---------- Exercise data ----------

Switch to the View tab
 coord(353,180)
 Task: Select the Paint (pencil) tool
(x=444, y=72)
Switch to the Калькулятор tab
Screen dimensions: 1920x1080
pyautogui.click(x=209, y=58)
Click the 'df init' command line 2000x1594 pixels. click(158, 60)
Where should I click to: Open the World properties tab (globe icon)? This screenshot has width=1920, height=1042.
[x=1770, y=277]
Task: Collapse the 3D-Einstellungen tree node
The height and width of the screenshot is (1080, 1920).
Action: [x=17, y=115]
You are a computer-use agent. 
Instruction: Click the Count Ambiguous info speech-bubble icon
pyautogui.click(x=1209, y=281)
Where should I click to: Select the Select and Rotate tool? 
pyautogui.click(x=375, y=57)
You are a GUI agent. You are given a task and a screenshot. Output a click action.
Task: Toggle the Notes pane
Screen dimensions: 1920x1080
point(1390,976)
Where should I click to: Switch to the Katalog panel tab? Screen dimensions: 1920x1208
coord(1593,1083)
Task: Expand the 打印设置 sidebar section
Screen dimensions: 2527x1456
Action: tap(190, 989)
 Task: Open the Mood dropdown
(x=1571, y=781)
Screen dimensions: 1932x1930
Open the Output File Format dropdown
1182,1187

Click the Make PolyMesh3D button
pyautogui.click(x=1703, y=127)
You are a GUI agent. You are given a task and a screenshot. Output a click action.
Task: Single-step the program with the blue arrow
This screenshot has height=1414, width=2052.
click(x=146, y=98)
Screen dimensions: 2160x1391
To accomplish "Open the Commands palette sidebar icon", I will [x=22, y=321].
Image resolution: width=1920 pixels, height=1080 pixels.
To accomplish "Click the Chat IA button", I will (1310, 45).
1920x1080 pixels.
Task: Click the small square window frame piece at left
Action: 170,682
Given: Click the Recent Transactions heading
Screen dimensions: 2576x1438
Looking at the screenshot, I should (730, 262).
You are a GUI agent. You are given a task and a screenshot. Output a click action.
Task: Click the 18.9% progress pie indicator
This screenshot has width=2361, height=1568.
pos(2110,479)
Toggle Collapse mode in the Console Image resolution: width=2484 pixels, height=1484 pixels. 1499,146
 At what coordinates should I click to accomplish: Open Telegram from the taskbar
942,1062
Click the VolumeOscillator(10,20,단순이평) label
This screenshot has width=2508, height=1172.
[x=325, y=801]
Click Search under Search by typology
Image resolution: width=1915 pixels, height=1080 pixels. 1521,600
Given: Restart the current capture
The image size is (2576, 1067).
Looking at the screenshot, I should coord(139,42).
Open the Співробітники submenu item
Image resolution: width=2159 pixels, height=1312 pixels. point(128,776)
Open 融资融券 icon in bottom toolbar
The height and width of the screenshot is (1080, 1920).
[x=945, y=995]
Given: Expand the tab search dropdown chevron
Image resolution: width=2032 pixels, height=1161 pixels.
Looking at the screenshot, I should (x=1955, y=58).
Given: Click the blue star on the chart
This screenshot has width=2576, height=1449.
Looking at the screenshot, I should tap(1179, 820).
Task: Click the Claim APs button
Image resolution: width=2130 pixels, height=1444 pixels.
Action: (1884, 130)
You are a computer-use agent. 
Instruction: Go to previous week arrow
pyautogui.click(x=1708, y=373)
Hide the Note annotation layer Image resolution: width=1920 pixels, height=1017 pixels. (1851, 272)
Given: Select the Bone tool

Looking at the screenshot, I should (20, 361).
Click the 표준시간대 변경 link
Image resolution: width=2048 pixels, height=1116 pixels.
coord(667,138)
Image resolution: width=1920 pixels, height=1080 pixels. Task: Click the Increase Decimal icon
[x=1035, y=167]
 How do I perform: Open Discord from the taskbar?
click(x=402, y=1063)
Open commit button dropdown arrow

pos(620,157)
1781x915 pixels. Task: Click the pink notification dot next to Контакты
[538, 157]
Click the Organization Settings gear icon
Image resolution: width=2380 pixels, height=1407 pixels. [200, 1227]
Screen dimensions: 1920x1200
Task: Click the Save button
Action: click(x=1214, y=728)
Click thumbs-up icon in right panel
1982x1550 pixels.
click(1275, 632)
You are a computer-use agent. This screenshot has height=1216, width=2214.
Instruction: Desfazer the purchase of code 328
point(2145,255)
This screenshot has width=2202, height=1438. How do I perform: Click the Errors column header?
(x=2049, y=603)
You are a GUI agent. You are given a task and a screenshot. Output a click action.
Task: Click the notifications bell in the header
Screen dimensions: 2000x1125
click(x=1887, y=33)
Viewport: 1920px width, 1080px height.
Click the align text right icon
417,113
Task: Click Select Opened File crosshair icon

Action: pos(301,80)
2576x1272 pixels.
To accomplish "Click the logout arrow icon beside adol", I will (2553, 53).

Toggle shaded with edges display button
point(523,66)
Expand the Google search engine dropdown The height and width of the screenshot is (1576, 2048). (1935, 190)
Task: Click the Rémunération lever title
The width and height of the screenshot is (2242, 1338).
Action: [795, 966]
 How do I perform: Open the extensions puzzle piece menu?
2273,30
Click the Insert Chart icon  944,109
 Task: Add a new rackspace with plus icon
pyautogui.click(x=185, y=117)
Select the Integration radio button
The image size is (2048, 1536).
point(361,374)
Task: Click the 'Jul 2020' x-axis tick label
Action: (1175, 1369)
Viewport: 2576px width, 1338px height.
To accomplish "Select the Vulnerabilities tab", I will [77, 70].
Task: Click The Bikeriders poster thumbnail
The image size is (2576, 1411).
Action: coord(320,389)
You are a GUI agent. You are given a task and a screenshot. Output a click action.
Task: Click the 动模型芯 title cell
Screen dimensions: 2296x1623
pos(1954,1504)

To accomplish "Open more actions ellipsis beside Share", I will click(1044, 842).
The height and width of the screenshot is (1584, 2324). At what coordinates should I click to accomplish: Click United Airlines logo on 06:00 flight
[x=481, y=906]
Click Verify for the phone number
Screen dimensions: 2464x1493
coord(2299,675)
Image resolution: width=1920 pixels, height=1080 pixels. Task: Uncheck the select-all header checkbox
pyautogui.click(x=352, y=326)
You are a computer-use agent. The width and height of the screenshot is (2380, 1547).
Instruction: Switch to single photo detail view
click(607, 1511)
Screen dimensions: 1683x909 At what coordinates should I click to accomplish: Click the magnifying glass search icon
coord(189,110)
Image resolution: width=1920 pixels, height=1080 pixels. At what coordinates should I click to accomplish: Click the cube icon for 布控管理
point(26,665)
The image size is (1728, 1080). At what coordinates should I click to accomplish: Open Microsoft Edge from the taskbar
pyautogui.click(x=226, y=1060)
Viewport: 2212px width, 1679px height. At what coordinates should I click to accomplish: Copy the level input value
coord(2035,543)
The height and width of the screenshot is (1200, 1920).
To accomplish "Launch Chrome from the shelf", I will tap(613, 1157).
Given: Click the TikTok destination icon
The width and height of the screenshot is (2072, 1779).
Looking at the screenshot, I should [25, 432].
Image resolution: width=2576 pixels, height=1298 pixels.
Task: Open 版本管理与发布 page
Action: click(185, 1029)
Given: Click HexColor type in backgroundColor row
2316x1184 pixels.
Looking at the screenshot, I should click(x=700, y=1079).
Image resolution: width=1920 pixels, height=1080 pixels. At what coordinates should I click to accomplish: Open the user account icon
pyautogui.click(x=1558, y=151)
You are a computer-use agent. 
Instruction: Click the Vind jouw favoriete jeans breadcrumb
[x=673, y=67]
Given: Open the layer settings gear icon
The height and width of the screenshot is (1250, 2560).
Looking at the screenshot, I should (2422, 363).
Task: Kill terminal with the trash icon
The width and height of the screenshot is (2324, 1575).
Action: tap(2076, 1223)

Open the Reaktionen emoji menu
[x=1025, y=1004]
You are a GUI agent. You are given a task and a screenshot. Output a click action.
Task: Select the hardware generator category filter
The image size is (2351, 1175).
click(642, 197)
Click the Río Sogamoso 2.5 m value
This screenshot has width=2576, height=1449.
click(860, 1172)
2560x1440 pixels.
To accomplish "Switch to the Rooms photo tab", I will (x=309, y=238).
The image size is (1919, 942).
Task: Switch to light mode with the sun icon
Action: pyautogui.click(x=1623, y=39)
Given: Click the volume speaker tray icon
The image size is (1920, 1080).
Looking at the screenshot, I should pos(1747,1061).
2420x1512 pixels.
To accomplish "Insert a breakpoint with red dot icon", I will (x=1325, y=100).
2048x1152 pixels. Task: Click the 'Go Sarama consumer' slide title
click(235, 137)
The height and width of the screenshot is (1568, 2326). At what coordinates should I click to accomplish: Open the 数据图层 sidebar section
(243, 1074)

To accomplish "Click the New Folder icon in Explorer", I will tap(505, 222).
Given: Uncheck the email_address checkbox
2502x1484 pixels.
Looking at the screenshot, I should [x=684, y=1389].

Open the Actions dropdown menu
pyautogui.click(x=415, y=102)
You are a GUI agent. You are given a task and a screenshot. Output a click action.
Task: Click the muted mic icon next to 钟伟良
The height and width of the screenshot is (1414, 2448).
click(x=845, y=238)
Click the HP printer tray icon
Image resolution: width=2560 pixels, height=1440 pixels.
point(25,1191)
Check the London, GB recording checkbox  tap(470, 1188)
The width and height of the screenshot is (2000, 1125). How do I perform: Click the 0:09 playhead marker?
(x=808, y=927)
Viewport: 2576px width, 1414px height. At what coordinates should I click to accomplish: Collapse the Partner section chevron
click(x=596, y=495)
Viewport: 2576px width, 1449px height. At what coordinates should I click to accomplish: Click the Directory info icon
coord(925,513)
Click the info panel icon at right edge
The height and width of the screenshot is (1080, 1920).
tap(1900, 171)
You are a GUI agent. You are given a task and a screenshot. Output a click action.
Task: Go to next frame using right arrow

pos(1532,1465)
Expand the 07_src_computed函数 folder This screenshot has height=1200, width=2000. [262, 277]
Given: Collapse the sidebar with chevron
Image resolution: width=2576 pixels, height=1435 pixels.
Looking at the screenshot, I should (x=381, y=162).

----------

> [Your objective] Copy out the lines of the records above in which the string "beside" appears.

> [Your solution]
To accomplish "Click the logout arrow icon beside adol", I will (2553, 53).
To accomplish "Open more actions ellipsis beside Share", I will click(1044, 842).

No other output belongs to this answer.